Re-run it, don’t frame it
Section titled “Re-run it, don’t frame it”One last thing about the checklist, so you don’t misread a green run: it is not a launch-day trophy you hang on the wall. It’s a recurring inspection. Re-run the whole list quarterly, and watch the dashboards daily through the first week. Treat any row that was green but isn’t anymore as a regression: a security header silently dropped by a config change, or a rate limit that stopped firing after a refactor. A net that quietly came down is more dangerous than one you knew was never up.
That closes this chapter’s arc. You’ve taken a green CI gate, shipped it to a real production URL, configured the platform an experienced engineer actually configures on day one, learned how to roll back when a deploy goes wrong, and now you can run the launch question against your own deploy and get an honest yes or no.

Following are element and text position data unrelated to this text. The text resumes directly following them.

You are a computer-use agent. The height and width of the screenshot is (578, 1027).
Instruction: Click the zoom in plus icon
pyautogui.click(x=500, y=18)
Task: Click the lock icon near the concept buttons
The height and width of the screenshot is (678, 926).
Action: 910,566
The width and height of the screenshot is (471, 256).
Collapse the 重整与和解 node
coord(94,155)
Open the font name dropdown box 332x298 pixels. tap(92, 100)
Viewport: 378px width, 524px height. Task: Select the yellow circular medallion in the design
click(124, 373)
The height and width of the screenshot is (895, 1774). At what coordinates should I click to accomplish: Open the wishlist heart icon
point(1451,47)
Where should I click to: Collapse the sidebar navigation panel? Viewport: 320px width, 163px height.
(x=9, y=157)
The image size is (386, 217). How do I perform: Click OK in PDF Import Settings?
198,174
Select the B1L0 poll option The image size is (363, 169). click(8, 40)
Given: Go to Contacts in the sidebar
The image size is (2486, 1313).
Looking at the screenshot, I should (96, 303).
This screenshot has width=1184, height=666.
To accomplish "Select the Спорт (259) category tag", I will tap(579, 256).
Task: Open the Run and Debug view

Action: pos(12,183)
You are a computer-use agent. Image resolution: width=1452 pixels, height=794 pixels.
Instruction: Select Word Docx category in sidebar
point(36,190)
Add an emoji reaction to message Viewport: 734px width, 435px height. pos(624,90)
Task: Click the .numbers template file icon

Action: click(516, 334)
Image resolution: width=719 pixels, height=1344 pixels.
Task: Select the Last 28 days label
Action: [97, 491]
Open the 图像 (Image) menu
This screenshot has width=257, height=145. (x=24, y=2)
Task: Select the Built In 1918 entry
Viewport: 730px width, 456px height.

There’s one thing this checklist has been quietly treating as a black box: the database schema. The list verifies that your database is pooled, region-matched, and restorable, but it says nothing about how you change its shape once real customer data is sitting in it. Adding a column, renaming one, or dropping one against a live database, with traffic flowing and without an outage, is its own discipline. That’s the next chapter: the expand-migrate-contract cadence that lets a production schema change safely while the app keeps serving. For now, you have what this chapter set out to give you, the ability to look at your own live URL and say, with a checklist to back it up, whether it’s launched.